**DATA IN THIS EXERCISE:**
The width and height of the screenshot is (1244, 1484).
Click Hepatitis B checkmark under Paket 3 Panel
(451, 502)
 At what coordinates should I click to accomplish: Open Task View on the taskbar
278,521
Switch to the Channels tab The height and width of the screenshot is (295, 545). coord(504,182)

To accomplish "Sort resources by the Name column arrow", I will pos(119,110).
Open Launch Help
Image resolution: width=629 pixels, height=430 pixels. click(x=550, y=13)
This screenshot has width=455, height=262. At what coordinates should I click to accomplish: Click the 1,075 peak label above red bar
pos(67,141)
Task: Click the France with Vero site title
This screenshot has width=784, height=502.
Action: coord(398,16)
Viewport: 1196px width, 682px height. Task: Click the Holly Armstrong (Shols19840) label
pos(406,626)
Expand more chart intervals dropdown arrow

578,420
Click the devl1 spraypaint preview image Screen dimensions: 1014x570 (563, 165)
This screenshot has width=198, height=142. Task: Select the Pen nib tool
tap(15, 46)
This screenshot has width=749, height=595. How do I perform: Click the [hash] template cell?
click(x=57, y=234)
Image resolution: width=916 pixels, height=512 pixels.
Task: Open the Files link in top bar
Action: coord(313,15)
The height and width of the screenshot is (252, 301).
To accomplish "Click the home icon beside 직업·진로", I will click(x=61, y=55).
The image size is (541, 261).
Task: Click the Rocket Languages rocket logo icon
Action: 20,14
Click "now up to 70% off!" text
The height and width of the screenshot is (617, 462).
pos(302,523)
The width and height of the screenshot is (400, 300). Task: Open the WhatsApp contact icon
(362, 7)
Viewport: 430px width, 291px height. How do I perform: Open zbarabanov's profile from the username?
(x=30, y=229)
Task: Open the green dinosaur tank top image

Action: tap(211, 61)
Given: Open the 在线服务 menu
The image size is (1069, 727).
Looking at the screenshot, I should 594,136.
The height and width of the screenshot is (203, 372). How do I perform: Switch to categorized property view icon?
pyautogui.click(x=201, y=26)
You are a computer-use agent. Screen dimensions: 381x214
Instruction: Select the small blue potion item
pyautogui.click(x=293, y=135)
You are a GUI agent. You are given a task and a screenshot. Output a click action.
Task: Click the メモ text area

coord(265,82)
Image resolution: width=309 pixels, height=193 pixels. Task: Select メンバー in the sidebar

**GIVEN REQUEST:**
Please copy all the entries above once more, swapping "Viewport" for "Display area" wherever it occurs and keeping everything else the same.

**PROBLEM SOLUTION:**
The width and height of the screenshot is (1244, 1484).
Click Hepatitis B checkmark under Paket 3 Panel
(451, 502)
 At what coordinates should I click to accomplish: Open Task View on the taskbar
278,521
Switch to the Channels tab The height and width of the screenshot is (295, 545). coord(504,182)

To accomplish "Sort resources by the Name column arrow", I will pos(119,110).
Open Launch Help
Image resolution: width=629 pixels, height=430 pixels. click(x=550, y=13)
This screenshot has width=455, height=262. At what coordinates should I click to accomplish: Click the 1,075 peak label above red bar
pos(67,141)
Task: Click the France with Vero site title
This screenshot has width=784, height=502.
Action: coord(398,16)
Display area: 1196px width, 682px height. Task: Click the Holly Armstrong (Shols19840) label
pos(406,626)
Expand more chart intervals dropdown arrow

578,420
Click the devl1 spraypaint preview image Screen dimensions: 1014x570 (563, 165)
This screenshot has width=198, height=142. Task: Select the Pen nib tool
tap(15, 46)
This screenshot has width=749, height=595. How do I perform: Click the [hash] template cell?
click(x=57, y=234)
Image resolution: width=916 pixels, height=512 pixels.
Task: Open the Files link in top bar
Action: coord(313,15)
The height and width of the screenshot is (252, 301).
To accomplish "Click the home icon beside 직업·진로", I will click(x=61, y=55).
The image size is (541, 261).
Task: Click the Rocket Languages rocket logo icon
Action: 20,14
Click "now up to 70% off!" text
The height and width of the screenshot is (617, 462).
pos(302,523)
The width and height of the screenshot is (400, 300). Task: Open the WhatsApp contact icon
(362, 7)
Display area: 430px width, 291px height. How do I perform: Open zbarabanov's profile from the username?
(x=30, y=229)
Task: Open the green dinosaur tank top image

Action: tap(211, 61)
Given: Open the 在线服务 menu
The image size is (1069, 727).
Looking at the screenshot, I should 594,136.
The height and width of the screenshot is (203, 372). How do I perform: Switch to categorized property view icon?
pyautogui.click(x=201, y=26)
You are a computer-use agent. Screen dimensions: 381x214
Instruction: Select the small blue potion item
pyautogui.click(x=293, y=135)
You are a GUI agent. You are given a task and a screenshot. Output a click action.
Task: Click the メモ text area

coord(265,82)
Image resolution: width=309 pixels, height=193 pixels. Task: Select メンバー in the sidebar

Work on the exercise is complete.